JAMA Netw Open. Published online August 15, 2022.

Study Highlights

  • The study was designed as a single-masked randomized trial comparing an online ERP program with an online program limited to education only. Both programs were led by therapists experienced with TS.
  • Patients eligible for the study intervention were between the ages of 9 and 17 years and met criteria for TS or CTD. The study featured a broad patient recruitment across Sweden.
  • The ERP and educational programs were performed using 10 chapters for both parents and children during a 10-week period. Therapists supported patients and families through text messages embedded in the chapters, and they also provided telephone calls when needed.
  • ERP emphasized the format of CBIT. The educational intervention featured disease-state education and behavioral exercises that excluded tic suppression.
  • The main study outcome was the YGTSS-TTSS, which is scored by clinicians on a scale up to 50. This and multiple other secondary outcomes were clinician-rated, but researchers also followed multiple symptom and improvement ratings by patients and families, as well as measures of treatment satisfaction.
  • There were several assessment points for study outcomes, with the main study outcome at the 3-month point after cessation of the treatment protocol.
  • 221 participants underwent randomization. The mean age of participants was 12.1 years, and 68.8% were boys. Only 14.5% of patients were receiving medication at baseline. The mean baseline score on the YGTSS-TTSS was 22.
  • The average number of chapters completed was nearly 9 for both parents and children, with little difference in comparing the ERP and education cohorts.
  • Both interventions were significantly and similarly effective in reducing the YGTSS-TTSS score (mean reduction in the ERP and education groups at 3 months: −6.08 and −5.29 points, respectively).
  • Secondary measures of participant symptoms by clinicians, patients, and parents were also improved from baseline and were similar in the ERP and education cohorts.
  • In the clinician assessment, 47.2% of participants in the ERP cohort were considered treatment responders compared with 28.7% of participants in the education cohort (odds ratio, 2.22; 95% CI, 1.27 to 3.90).
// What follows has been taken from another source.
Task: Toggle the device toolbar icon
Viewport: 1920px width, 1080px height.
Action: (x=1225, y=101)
Table 1. Effect of ERP vs Education Alone on Tic Severity

  ERP (n=111) Education Comparator (n=110)  
Mean reduction in YGTSS-TTSS from baseline to 3 months 6.08 points 5.29 points Interaction effect: −0.53; P=.17
Treatment responders at 3 months 47.2% 28.7% Odds ratio: 2.22; P=.005

ERP, exposure and response prevention; YGTSS-TTSS, Total Tic Severity Score of the Yale Global Tic Severity Scale.
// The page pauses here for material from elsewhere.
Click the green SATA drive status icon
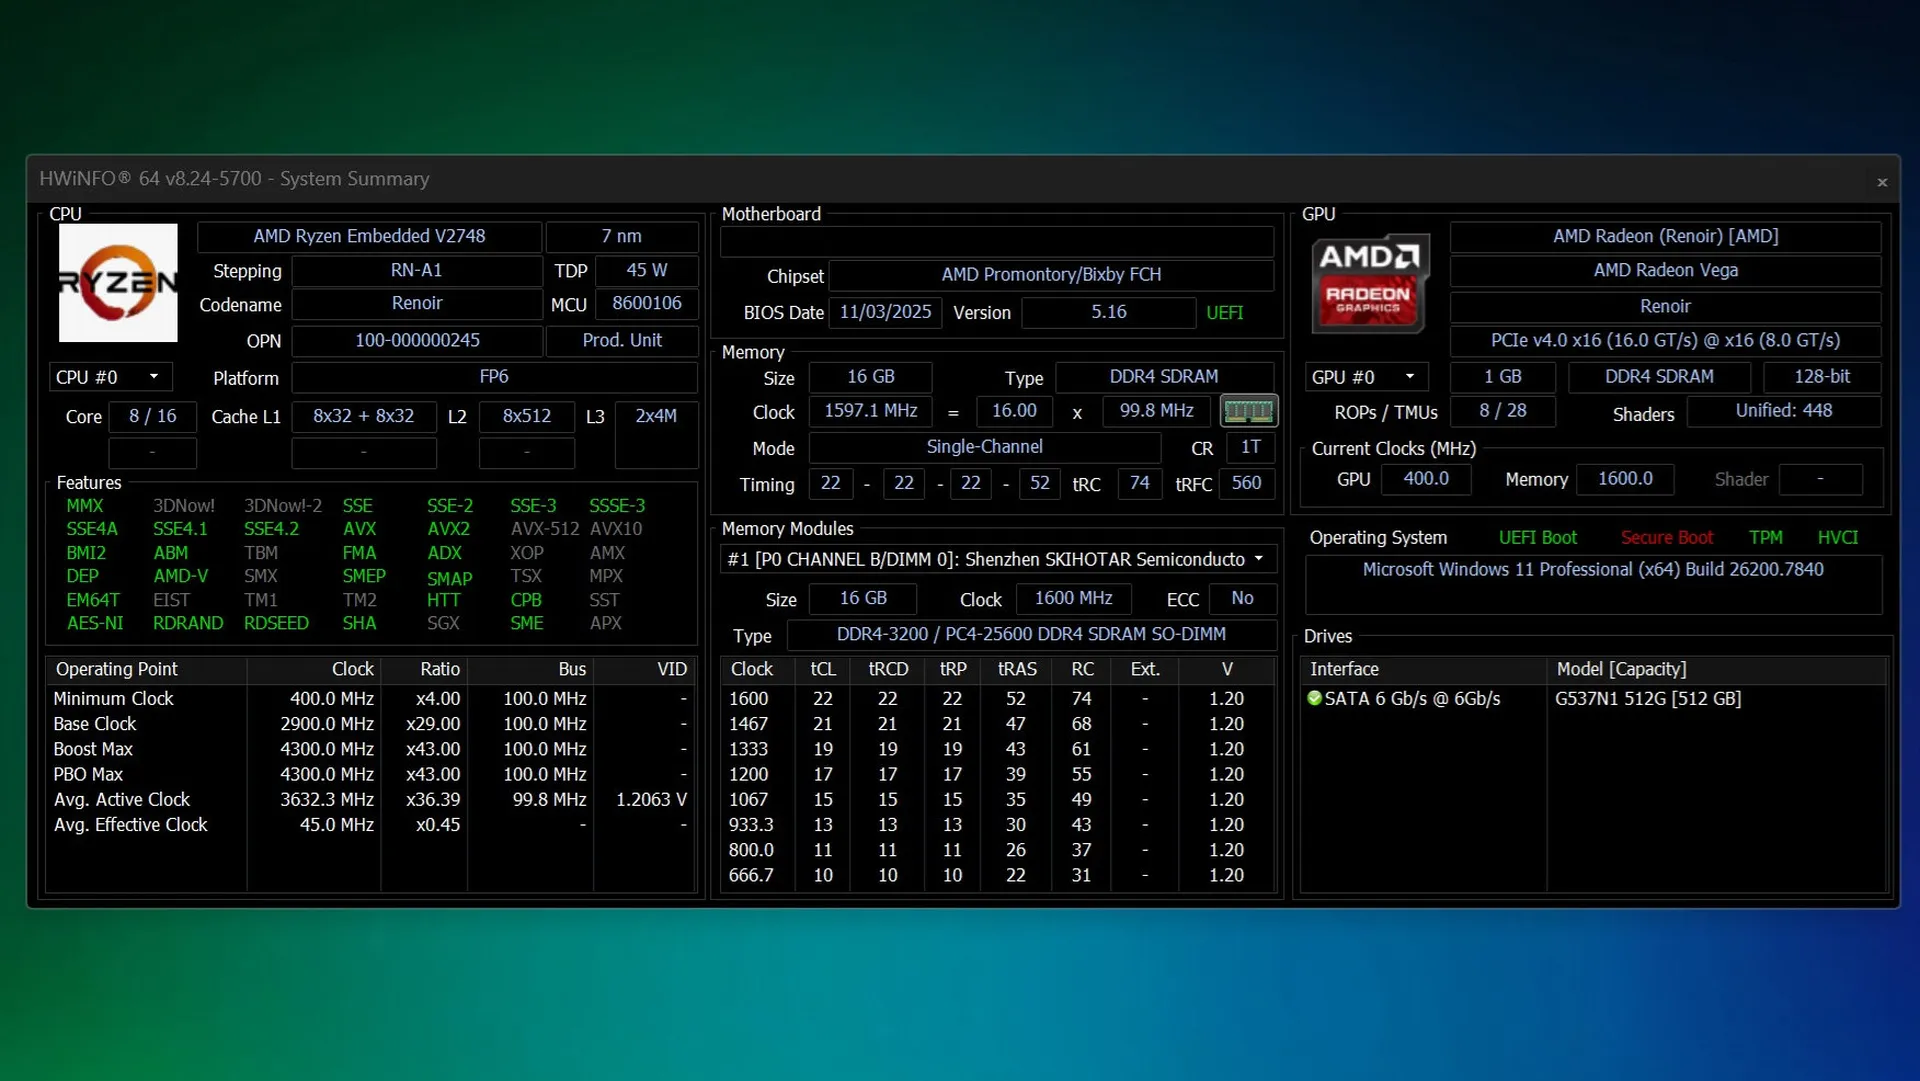Image resolution: width=1920 pixels, height=1081 pixels. (x=1314, y=698)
  • Parents and children gave higher ratings for credibility to the ERP vs education intervention, and children were happier with the working relationship with the therapist in the ERP group.
  • In a cost analysis, ERP was slightly more expensive than the education intervention but was associated with a better treatment response. The estimated cost per additional responder in the ERP vs education cohorts varied between $79 and $476.
  • Post hoc analyses demonstrated that ERP was most effective for adolescents between 12 and 17 years of age, as well as for males.

Clinical Implications

  • CBIT promotes active tic suppression among patients with TS while exposing them to increasing levels of noxious stimuli.
  • The current study demonstrates that both ERP and disease education can improve the frequency of tics among children and adolescents, whether measured by clinicians, patients, or parents. Satisfaction with treatment was higher in the ERP vs education groups.

Implications for the Healthcare Team

ERP and disease education can be effectively delivered online to improve symptoms of Tourette syndrome.